**Exercise aim**
Can you pull out every line of the material that contains the word "resolution"? Case counts, so match capital and lowercase letters exactly.

**Data to process**

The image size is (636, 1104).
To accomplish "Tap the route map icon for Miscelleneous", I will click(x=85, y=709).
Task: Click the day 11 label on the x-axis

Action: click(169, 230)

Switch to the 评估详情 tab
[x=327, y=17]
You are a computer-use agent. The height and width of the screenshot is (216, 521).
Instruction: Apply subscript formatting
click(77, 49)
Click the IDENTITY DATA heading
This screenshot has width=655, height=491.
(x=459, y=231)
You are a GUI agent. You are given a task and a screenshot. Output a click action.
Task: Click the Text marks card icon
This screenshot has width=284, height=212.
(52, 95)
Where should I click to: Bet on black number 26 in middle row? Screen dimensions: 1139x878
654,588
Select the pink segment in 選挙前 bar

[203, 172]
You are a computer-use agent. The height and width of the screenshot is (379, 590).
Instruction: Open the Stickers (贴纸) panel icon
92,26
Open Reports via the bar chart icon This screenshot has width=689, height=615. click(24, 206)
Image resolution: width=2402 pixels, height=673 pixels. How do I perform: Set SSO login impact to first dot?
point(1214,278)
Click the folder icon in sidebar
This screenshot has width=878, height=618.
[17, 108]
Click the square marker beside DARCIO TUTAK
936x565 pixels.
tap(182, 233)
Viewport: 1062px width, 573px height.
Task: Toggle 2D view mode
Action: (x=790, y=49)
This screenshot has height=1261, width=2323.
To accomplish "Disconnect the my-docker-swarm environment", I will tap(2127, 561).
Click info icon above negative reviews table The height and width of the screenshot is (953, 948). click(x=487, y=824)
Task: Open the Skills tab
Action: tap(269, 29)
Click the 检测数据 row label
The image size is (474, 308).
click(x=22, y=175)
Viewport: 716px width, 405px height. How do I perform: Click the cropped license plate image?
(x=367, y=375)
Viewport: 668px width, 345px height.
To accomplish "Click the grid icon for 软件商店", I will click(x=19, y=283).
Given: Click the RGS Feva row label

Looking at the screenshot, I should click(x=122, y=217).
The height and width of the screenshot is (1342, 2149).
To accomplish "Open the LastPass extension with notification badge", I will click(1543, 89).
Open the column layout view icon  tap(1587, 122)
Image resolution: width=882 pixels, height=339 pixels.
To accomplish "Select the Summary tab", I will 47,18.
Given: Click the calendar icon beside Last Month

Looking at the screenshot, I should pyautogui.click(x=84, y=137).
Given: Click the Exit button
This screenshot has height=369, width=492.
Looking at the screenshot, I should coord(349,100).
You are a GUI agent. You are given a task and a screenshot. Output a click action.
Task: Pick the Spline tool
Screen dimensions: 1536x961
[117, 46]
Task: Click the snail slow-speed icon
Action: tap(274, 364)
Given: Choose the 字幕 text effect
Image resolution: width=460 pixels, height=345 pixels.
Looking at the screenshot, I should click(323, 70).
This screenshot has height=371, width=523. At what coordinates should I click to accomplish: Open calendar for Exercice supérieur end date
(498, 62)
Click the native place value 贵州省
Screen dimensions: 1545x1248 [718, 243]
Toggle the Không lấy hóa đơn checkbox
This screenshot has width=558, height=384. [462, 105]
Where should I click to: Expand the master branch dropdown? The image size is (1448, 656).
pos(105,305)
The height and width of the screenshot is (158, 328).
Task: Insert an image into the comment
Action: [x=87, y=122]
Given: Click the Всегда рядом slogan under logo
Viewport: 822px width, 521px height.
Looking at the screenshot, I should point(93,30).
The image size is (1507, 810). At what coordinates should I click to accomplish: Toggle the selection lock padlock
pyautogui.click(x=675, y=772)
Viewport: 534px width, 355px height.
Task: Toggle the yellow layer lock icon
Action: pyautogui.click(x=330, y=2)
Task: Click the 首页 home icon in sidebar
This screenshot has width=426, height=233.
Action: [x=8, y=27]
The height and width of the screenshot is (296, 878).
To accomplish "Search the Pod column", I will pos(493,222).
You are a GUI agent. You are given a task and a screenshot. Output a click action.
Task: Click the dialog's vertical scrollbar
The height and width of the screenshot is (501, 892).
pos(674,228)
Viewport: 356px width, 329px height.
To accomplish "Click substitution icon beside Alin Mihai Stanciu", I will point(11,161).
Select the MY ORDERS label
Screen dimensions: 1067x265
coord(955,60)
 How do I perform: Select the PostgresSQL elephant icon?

**Response to this task**
Image resolution: width=2402 pixels, height=673 pixels. How do I perform: Set SSO login impact to first dot?
Image resolution: width=882 pixels, height=339 pixels.
Image resolution: width=460 pixels, height=345 pixels.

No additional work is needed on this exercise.